§ EXTRACT PROVIDED
^^^^^^^^
Deciding when to retire is a tough decision. For those of you who have retired, what was the tipping point? Do you wish you had kept working longer or that you had retired earlier?
My wife and I were both career Colorado state employees. Our jobs were both nonpartisan but involved working in a political environment, and my job, in particular, involved quite a lot of night and weekend work and sleep interrupting, weight gain promoting, short temper inducing stress.
We don't have kids, have been pretty conservative with money and savings excluding travel, and had started our careers long enough ago that we were lucky enough to be locked into a generous (not NY, California, or Illinois crazy generous and overly gameable, but generous) defined benefit pension plan (which has since been modified several times to become progressively less generous for more recently hired state employees so that virtually all new hires choose a defined contribution plan instead) that let us retire without early retirement penalties at 55 with any number of years or service or after 50 with thirty or more years or service.
A big factor for us was our mortgage, which we'd been rapidly paying down with significant extra principal payments and paid off in full in September of 2024. My wife retired just before that on July 1, 2024, at 57, and I called it November 1, 2025, at 56. I'm an attorney, and post-COVID, public sector attorney compensation generally rose a lot faster than it had previously, and I got promoted in 2021, so, to capture much of what easily were the best raises of my career in my pension benefit (which is based on the average of the three highest years of salary with some guardrails to avoid "bumping" abuses so I got super-lucky with the post-COVID public attorney market reset), I worked one more year than I'd initially planned to. Even with that, I actually left quite a bit of pension money on the table by not working another additional year, but the extra money wouldn't have changed how we live and I'd simply hit the wall. Ultimately, I felt as though the combination of being surrounded by the toxicity of politics and the workload over the last few years was starting to age me 3-4 years for every 1 that I worked.
^^^^^^^^
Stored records
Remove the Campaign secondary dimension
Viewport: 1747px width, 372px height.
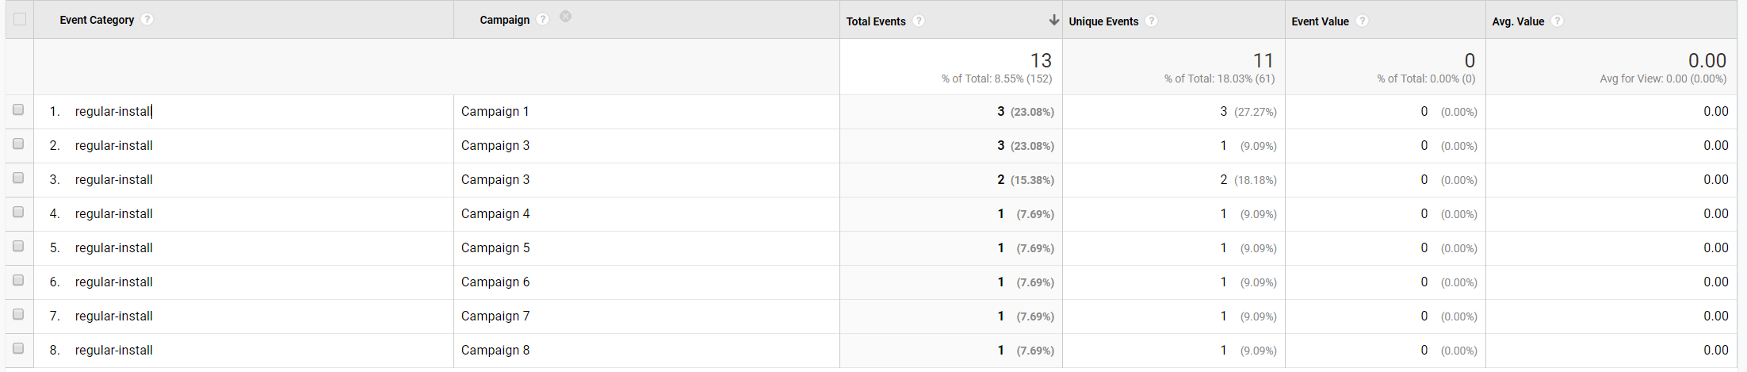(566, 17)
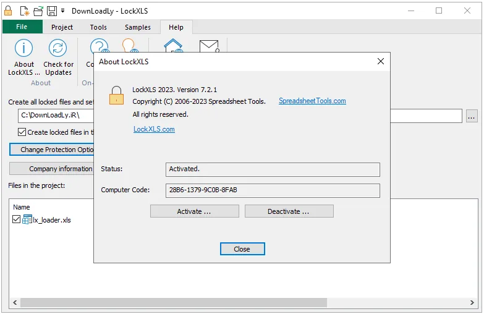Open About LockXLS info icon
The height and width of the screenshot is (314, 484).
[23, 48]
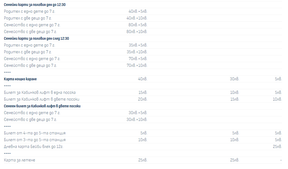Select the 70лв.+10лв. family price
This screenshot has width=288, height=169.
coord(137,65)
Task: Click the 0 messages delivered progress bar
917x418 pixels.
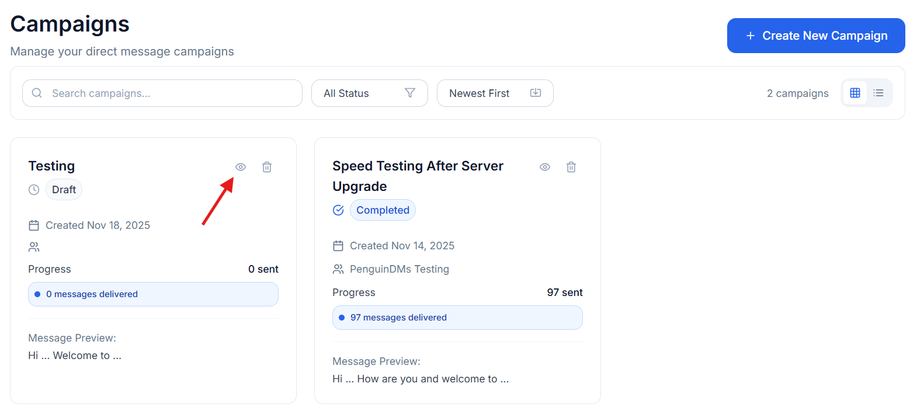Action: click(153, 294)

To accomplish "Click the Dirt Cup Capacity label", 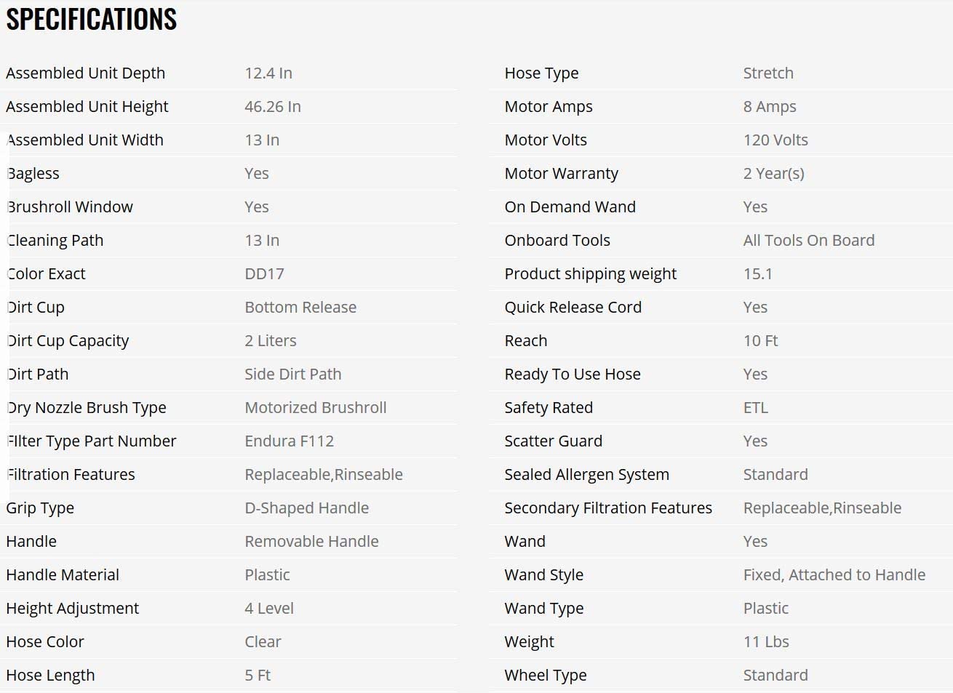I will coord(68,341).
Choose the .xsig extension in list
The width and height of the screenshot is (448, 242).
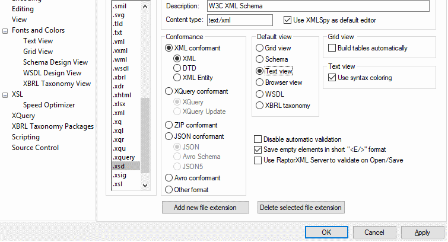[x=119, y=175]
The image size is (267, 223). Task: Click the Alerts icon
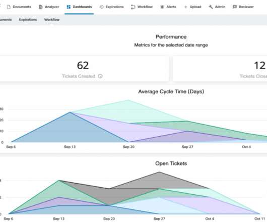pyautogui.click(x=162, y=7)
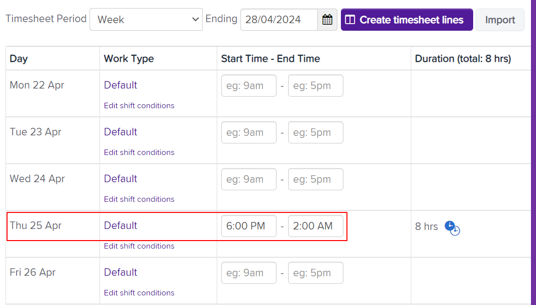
^^^^^^^^
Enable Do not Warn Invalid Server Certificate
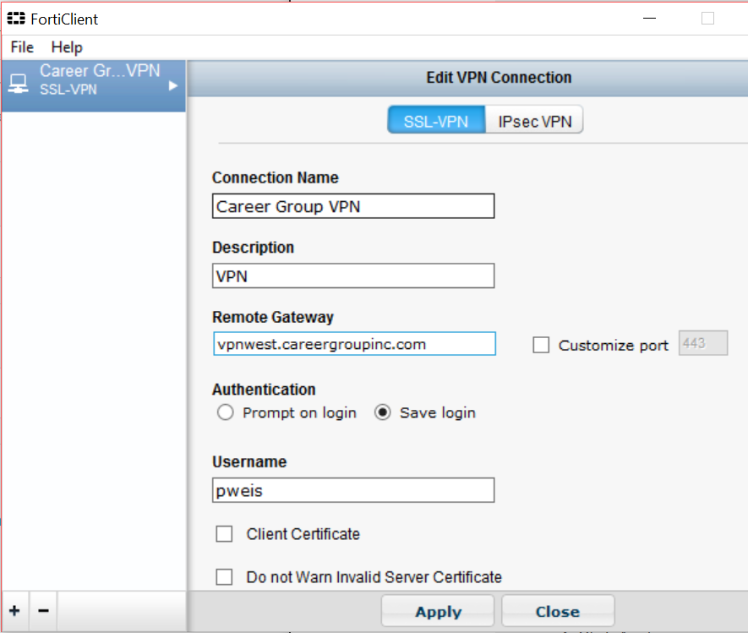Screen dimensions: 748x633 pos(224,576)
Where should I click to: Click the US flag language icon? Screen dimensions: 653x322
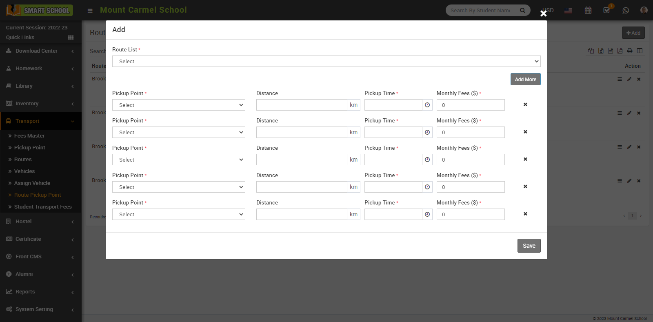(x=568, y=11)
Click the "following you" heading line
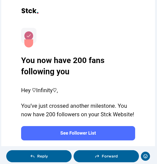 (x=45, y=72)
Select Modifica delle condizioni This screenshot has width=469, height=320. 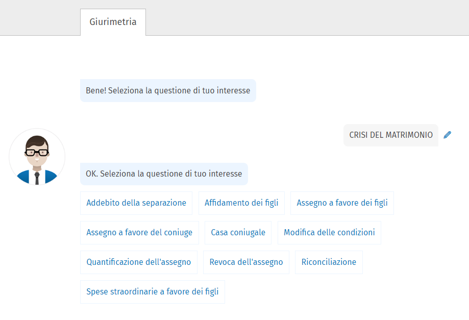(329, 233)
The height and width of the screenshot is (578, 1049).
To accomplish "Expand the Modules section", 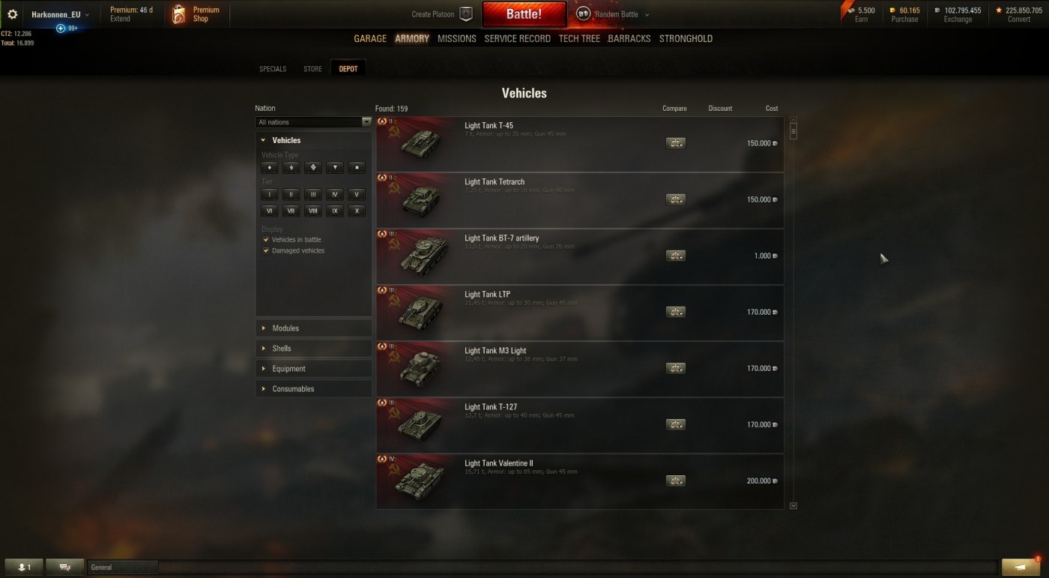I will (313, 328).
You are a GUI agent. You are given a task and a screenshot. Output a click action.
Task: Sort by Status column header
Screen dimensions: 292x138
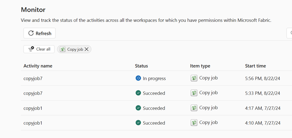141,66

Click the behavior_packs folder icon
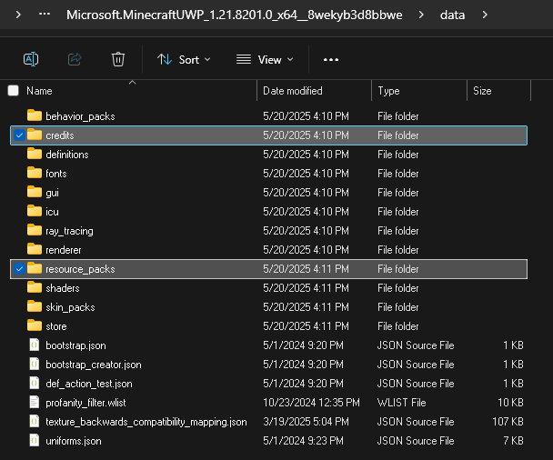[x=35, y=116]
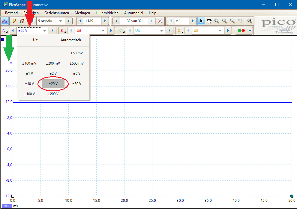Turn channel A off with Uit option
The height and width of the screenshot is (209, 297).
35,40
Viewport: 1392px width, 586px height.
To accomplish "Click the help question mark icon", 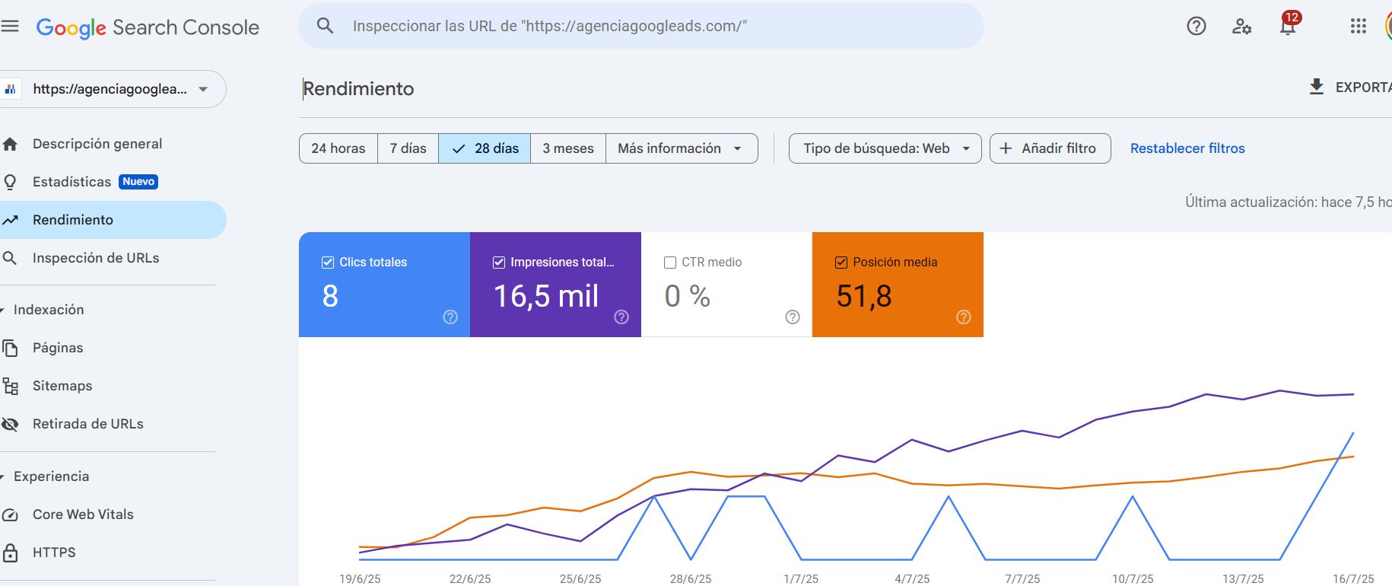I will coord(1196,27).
^^^^^^^^
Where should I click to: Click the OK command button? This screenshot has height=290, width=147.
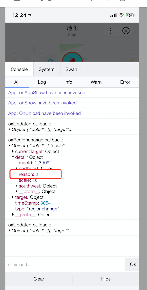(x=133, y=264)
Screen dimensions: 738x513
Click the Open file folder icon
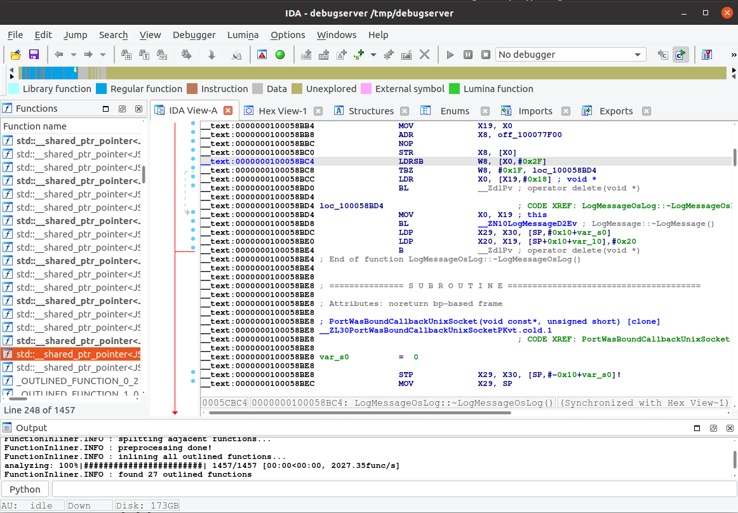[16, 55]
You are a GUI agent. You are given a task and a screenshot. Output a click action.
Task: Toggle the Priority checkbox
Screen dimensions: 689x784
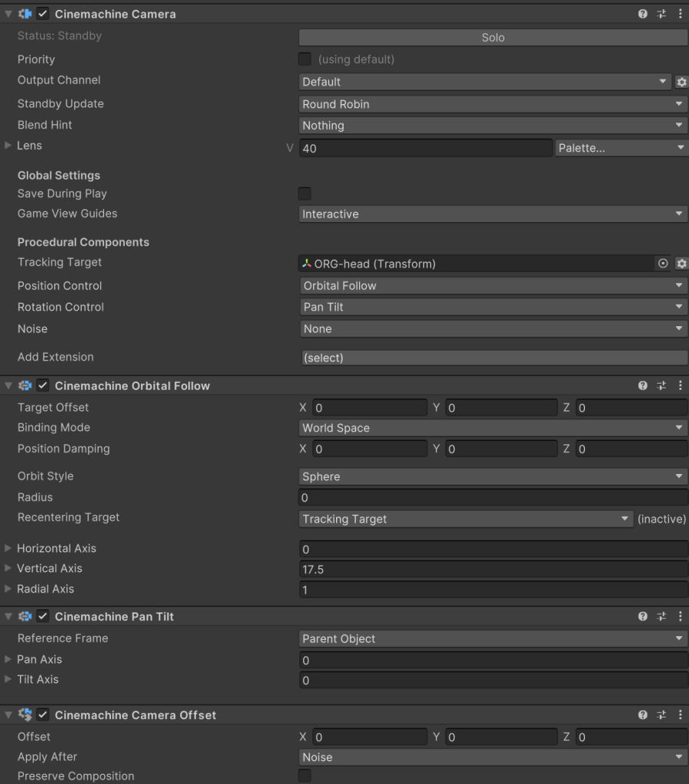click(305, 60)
^^^^^^^^
§ EXERCISES
1 – Reproduce the part of the retirement post that opens with the words "Deciding when to" and closes with "temper inducing stress.".
2 – Carry on with the post about retiring from state jobs, starting right after its final sentence.

§ ANSWERS BY TASK
1 –
Deciding when to retire is a tough decision. For those of you who have retired, what was the tipping point? Do you wish you had kept working longer or that you had retired earlier?
My wife and I were both career Colorado state employees. Our jobs were both nonpartisan but involved working in a political environment, and my job, in particular, involved quite a lot of night and weekend work and sleep interrupting, weight gain promoting, short temper inducing stress.

2 –
I think I retired at the right time in that I both improved my pension considerably by working one more year and also allowed my wife to adjust to retirement for over a year before I joined her. We also had a lot of turnover in my former office, and especially on my team, in the last few years, and working the extra year allowed me to keep training up and supporting younger attorneys and plan the transition for the woman (who I worked with for 26 years) who took over my position. While one more year would have both allowed me to do more of that and improved my pension quite a bit more, as I said, I'd hit the wall, especially when being made aware on a daily basis of the difference in my retired wife's stress level and mine. I just couldn't stand it anymore, maybe most of all the daily effort of maintaining a positive face and doing my best not to be the burnt out old guy that makes the younger employees question what they're doing with their careers. I never wanted to be that guy.
While I haven't yet figured out what retirement is going to look like for the medium and long term, without the stress I have slowly lost 10 or so pounds total while adding muscle and getting measurably stronger through better sleep, more exercise, and more intentional eating habits while reading more books, trying to learn a foreign language, and slowly feeling my brain, which I truly think was being impaired by my work, get a bit sharper. I likely will do some sort of work again down the road, as I am struggling a bit with feeling "unproductive", but I think it's going to be a reinvent myself kind of self-employment or side gig thing rather than anything to do with law or government. Year one of retirement is mainly about getting my body, mind, and house (literally in terms of decluttering and some repairs ) in order, and reconnecting with people who I like and have frankly neglected for quite some time. We've also got some pretty great travel plans. Sometime late this year or early next year, I think I'll be ready to get more intentional about what the long term looks like in terms of "productive" living.
As for your own decision, leaving the more personal questions, like "how much of my identity, if any, is related to my work/how much might I miss it?" "will I be bored without it?" etc ... aside, make sure you, and your wife/partner if you have one, know and are on the same page about what your retirement wants/needs/expectations are and how much they'll cost and know how much income you'll have to pay for them. Insurance generally, and especially health insurance, is a bitch, at least pre-Medicare, unless you have some sort of subsidy for it.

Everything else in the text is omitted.